I’m loath to name these images and the ones that will follow next week as Best so will settle with Favorite. There was just one magic moment last year and that was on the road from Petaluma to Point Reyes Station. I dipped down a shallow hill and was greeted by a verdant valley blanketed by fog. Later I found ample fog at Point Reyes National Seashore as well but ten miles Inland was the gift I didn’t expect to receive. The two glaring sun shots were to be titled in part with the word 'orb.' Then a clever friend used the term 'occluded' to describe the top image. And now I will do the same. Thanks, Jamie.

Sunday, December 15, 2024

Adobe and Smoke. That's all for now.

Diagonal Shadow. San Francisco de Asis.

Rocks of Ages, Santuario de Chimayo.

Canal. San Francisco de Asis.

As threatened last week we’ll wind up our examination of sensuous adobes and evocative shadows. Two of the images are from the most photographed edifice in the western world, San Francisco de Asis. The other is of the rocky foundation of the Santuario de Chimayo which has been depicted almost as much. Both were completed in 1816 making them youngsters compared to other Spanish Mission Churches in New Mexico that date back to the late sixteenth century. However, Saint Francis was preceded by another church on the same site about which I find nothing and Santuario de Chimayo was built on the site where a painted wood sculpture of the Christ of Esquipulas miraculously appeared. The year was 1810

Sunday, December 08, 2024

Adobe and Smoke, Verticality

Book of Solemnity # 2, San Francisco de Asis

Here's a bevy of verticals, a rarity on these pages. It’s so special I may follow with additional tall images next week as well. This protracted extravaganza is about the shadows caressing the organic adobe forms that abound near Casa Immel. I am blessed by these masterpieces and must doff my sombrero to the Spanish who introduced Spanish Mission Architecture to the wilds of New Mexico in the early 17th century.

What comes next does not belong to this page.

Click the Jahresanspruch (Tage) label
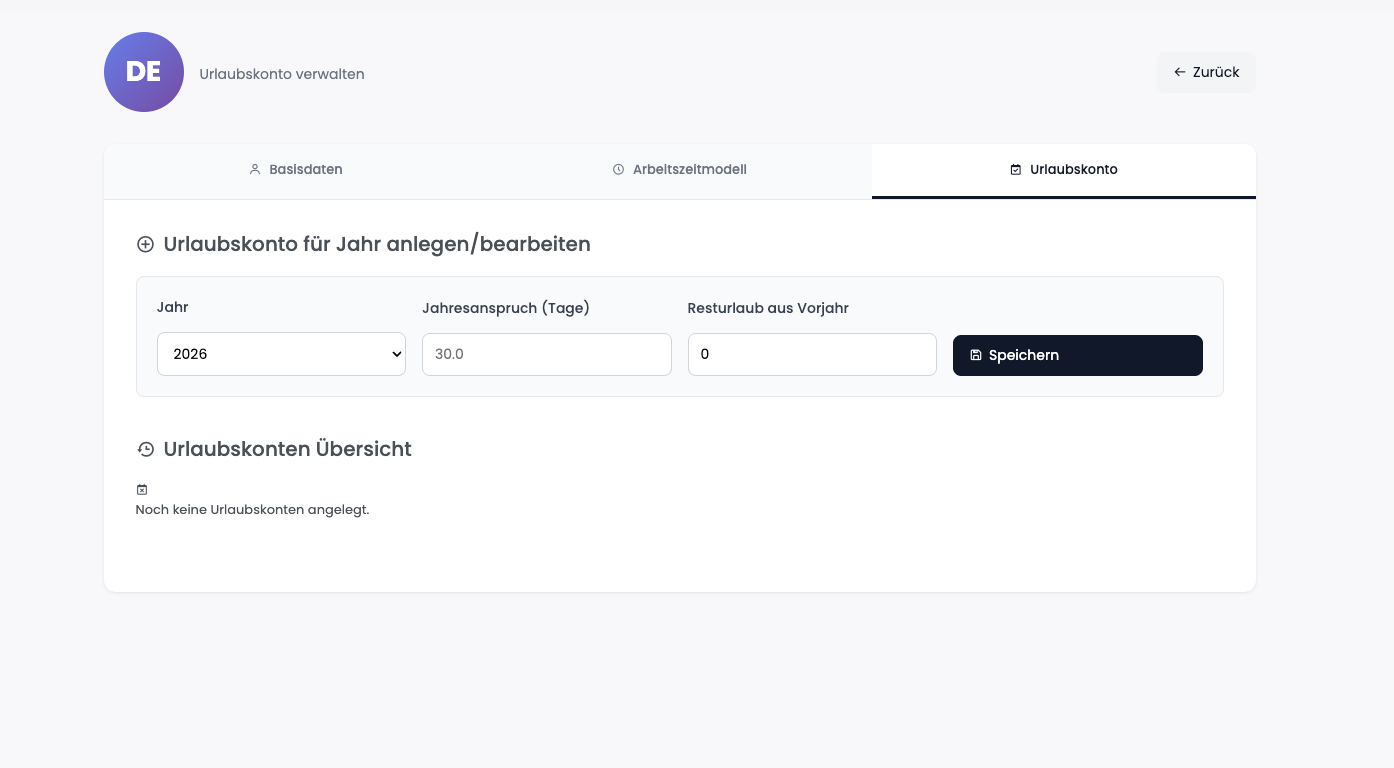 (x=506, y=308)
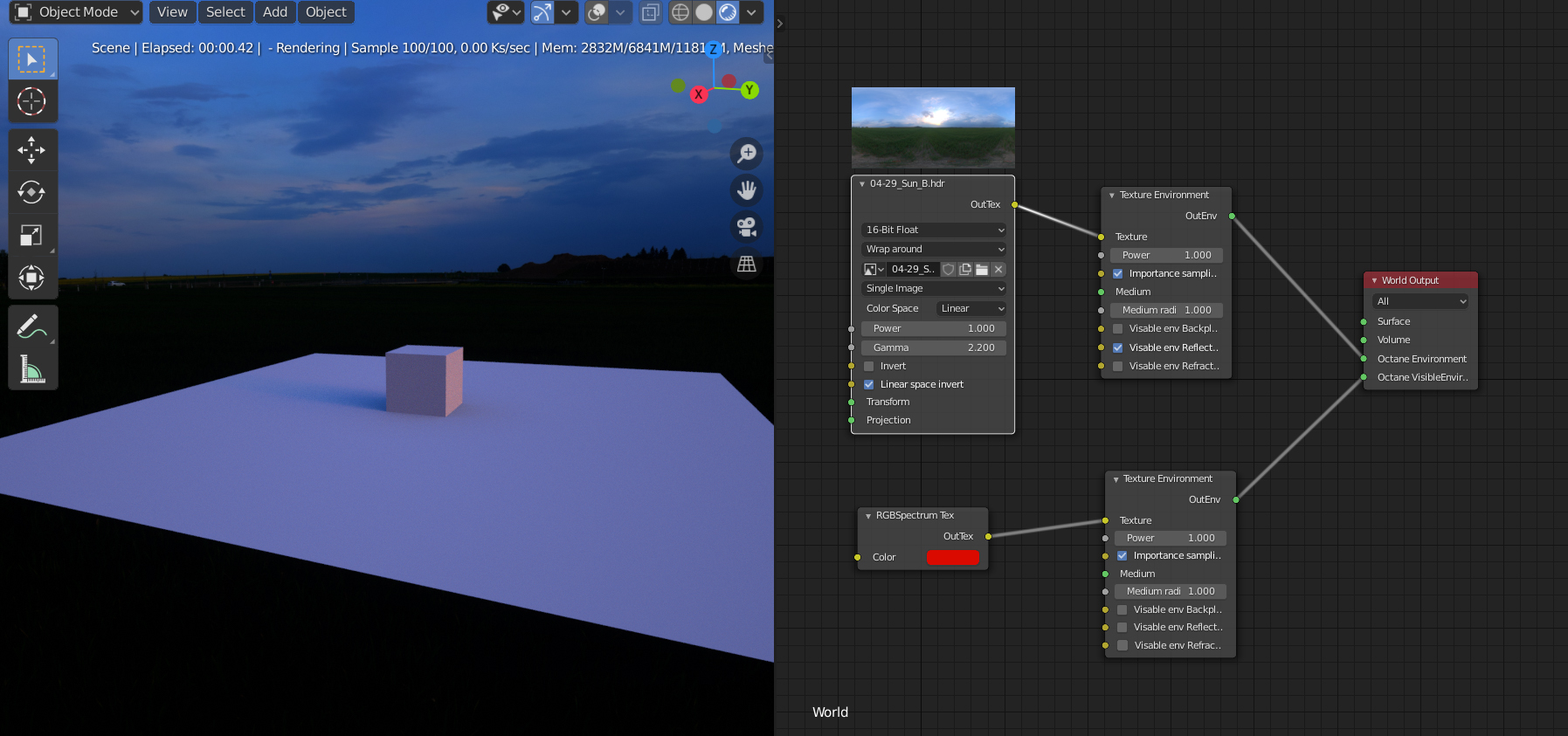
Task: Select the Move tool in the toolbar
Action: point(32,150)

Stairs in Shadow, Acoma Pueblo


 
Verticality, San José de Gracia, Las Trampas

Santa Fe’s San Miguel Chapel was completed in 1628 and is proclaimed to be the oldest church in the United States. Yet, Nuestra Señora de Perpetua in Socorro was built in 1593, so I’m flummoxed. What is incontestable is that the Conquistadores conquered Central America, Mexico and Nuevo Mexico in less than 150 years.


Sunday, December 01, 2024

Adobe and Smoke

Adobe and Smoke, Arroyo Seco, New Mexico

Dinner Shadows, Casa Immel. That's a pepper mill, folks.

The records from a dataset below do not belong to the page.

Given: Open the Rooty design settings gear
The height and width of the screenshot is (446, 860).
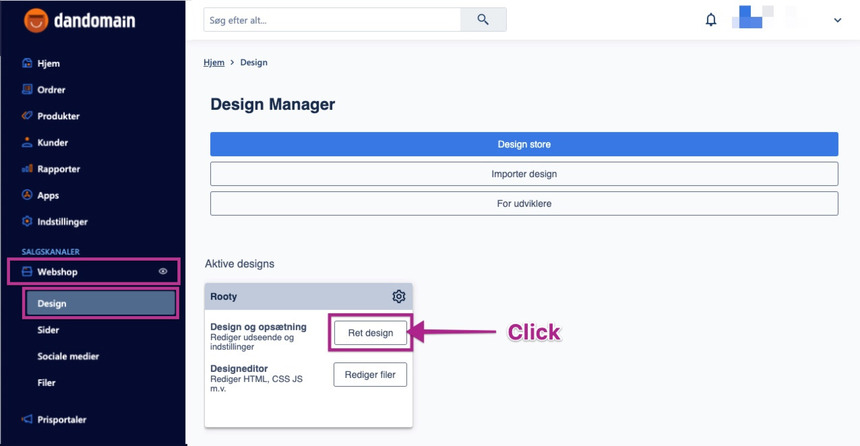Looking at the screenshot, I should 398,296.
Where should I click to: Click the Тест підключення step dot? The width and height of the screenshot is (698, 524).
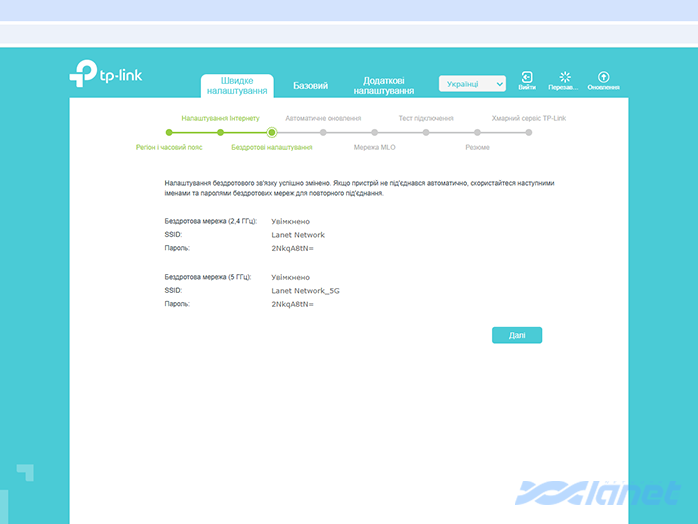426,132
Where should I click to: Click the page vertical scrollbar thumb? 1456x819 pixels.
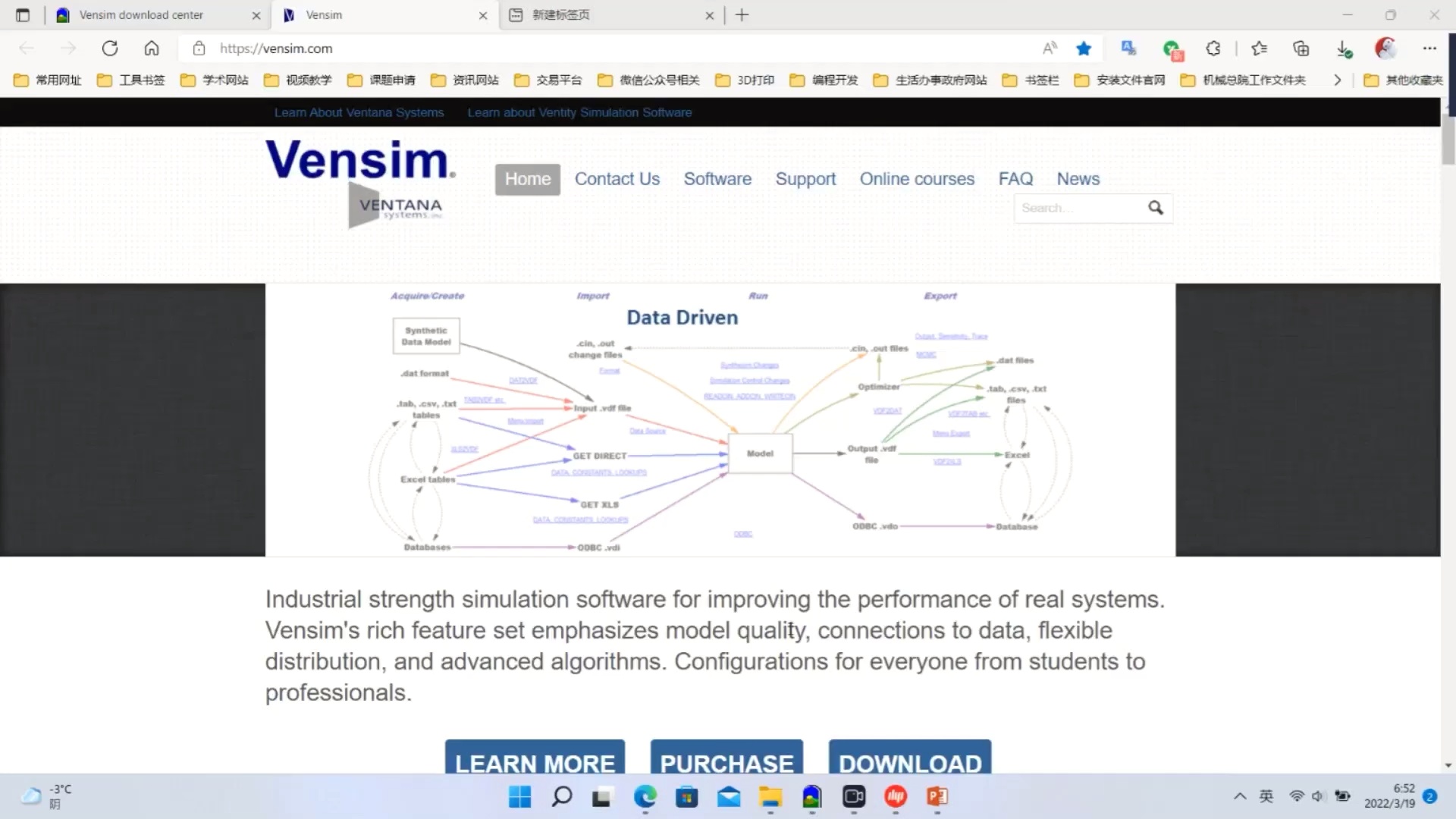(1448, 140)
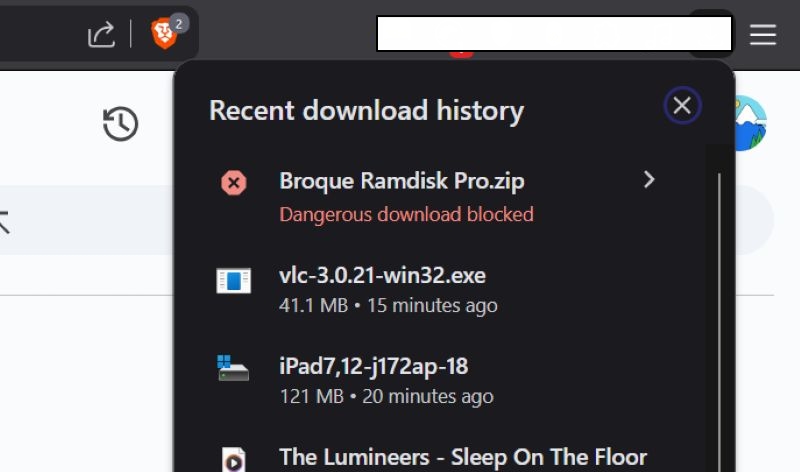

Feathery Shadows. San Francisco de Asis. Ranchos de Taos.

As has often been the case of late today’s effort is a warmup for an exploration of inky shadows on adobe that may become a Shadow and Light article early next year. Most of the sensuous adobe forms and feathery shadows in the series are from Spanish Colonial Mission Churches in northern New Mexico but today there's just one as captioned. 

This post may set a record for brevity. We’re in repair and maintenance hell here at the Immel Rancho. If it could break it did.